“The film is a beauty, with exquisite clothing and subtle colors. Many of the battle scenes were shot at the locations where they took place. The accompanying music works perfectly with the images.”
Posted at 10:39 AM ET, 07/08/2013
By Linda Wheeler
PBS’s ‘Rebel’ is lovely, but flawed
“Rebel,”an artful but controversial documentary on Confederate soldier and Union spy Loreta Janeta Velazquez, will premiere at 9 p.m. Tuesday, on Maryland PTV. It is based on her 1876 memoir, “A Woman in Battle,” where the Cuban woman writes about disguising herself as a Confederate solider and fighting in the battles of Manassas, Ball’s Bluff, Shiloh and at the siege of Fort Donaldson.She later became a Union spy and a blockade runner.

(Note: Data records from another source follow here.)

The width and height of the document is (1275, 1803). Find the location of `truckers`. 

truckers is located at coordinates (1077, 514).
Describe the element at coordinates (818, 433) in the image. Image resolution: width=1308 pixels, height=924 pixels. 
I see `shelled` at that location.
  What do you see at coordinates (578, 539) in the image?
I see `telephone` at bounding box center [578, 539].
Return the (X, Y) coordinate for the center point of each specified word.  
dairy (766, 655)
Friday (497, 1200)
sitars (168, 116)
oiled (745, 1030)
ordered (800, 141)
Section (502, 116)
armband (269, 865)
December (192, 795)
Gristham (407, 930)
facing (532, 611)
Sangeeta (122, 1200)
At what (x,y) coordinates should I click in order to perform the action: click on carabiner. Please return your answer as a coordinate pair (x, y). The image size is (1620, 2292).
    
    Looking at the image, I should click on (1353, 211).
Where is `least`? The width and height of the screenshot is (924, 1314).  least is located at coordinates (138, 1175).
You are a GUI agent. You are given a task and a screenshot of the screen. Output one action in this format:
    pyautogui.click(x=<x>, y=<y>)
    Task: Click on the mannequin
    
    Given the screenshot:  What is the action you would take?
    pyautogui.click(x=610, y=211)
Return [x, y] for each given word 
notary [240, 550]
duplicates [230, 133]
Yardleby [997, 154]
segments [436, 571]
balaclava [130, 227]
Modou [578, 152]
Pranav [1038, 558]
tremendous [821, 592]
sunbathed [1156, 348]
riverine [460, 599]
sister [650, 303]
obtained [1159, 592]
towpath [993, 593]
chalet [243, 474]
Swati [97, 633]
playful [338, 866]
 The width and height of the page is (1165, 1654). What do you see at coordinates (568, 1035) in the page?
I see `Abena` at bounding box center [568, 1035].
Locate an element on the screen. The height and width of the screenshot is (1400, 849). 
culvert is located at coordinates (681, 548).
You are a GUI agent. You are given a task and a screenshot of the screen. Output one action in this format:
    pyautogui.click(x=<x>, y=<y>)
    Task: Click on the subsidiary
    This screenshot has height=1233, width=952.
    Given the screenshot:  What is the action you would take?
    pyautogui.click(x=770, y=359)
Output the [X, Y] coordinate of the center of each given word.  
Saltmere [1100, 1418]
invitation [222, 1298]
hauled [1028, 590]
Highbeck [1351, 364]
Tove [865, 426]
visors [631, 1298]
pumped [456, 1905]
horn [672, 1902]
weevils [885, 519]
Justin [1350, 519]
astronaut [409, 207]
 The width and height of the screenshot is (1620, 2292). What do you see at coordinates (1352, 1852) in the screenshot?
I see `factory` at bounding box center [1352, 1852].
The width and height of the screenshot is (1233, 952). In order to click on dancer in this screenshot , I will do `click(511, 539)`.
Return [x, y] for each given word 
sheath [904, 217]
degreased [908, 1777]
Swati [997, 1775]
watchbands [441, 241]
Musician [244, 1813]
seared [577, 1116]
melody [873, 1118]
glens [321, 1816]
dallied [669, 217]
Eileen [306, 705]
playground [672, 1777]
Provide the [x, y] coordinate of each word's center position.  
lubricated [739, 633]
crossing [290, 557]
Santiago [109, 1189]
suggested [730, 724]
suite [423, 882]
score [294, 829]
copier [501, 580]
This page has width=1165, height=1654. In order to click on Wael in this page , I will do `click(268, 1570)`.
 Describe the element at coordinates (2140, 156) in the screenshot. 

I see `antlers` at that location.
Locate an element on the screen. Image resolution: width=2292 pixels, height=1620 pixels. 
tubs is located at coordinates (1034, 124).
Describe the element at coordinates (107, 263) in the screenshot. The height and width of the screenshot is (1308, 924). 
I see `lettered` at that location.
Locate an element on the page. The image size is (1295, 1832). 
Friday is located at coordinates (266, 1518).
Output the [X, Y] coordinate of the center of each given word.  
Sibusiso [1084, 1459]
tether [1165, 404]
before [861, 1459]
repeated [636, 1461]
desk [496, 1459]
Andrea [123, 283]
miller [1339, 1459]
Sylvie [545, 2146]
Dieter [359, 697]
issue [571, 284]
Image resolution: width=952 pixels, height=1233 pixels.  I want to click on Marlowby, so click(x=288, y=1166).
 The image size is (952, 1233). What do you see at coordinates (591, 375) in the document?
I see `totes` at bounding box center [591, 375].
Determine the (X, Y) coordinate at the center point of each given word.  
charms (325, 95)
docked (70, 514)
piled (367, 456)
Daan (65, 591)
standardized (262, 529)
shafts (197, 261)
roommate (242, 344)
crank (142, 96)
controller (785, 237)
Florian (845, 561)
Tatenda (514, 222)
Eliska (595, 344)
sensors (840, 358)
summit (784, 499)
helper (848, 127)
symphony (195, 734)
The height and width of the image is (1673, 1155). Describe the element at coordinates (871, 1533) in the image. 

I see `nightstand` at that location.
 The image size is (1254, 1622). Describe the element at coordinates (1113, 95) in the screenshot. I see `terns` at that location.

PBS, in a news release asks, “And what made her so dangerous that she has been virtually erased from history?” It may be because, Velazquez, as she appears in the film, is not very credible. In the documentary, camp life for her was a solitary affair where she slept apart from the other soldiers under a clean blanket and emerged from bed in strikingly clean clothes. She bought a slave named “Bob” whom she armed and turned into a protector and fellow soldier. There is no indication that this upset those battle hardened soldiers in her unit who are fighting for the Confederacy and a way of life that included slavery. Newly found documents at the National Archives are cited in the news release as “proving she did indeed exist,” but not that she was ever a soldier in the field. The files speak to her work as a Union spy. The film is a beauty, with exquisite clothing and subtle colors. Many of the battle scenes were shot at the locations where they took place. The accompanying music works perfectly with the images. And there is the
usual assortment of historians and experts speaking about the times and the role women were expected to play.
No doubt there were women who fought as soldiers in the Union and the Confederacy. There also should be little doubt that Velasquez existed. As to this special presentation of the Latino Public Broadcasting series “Voices on PBS,” decide for yourself if Velazquez really was who she says she was.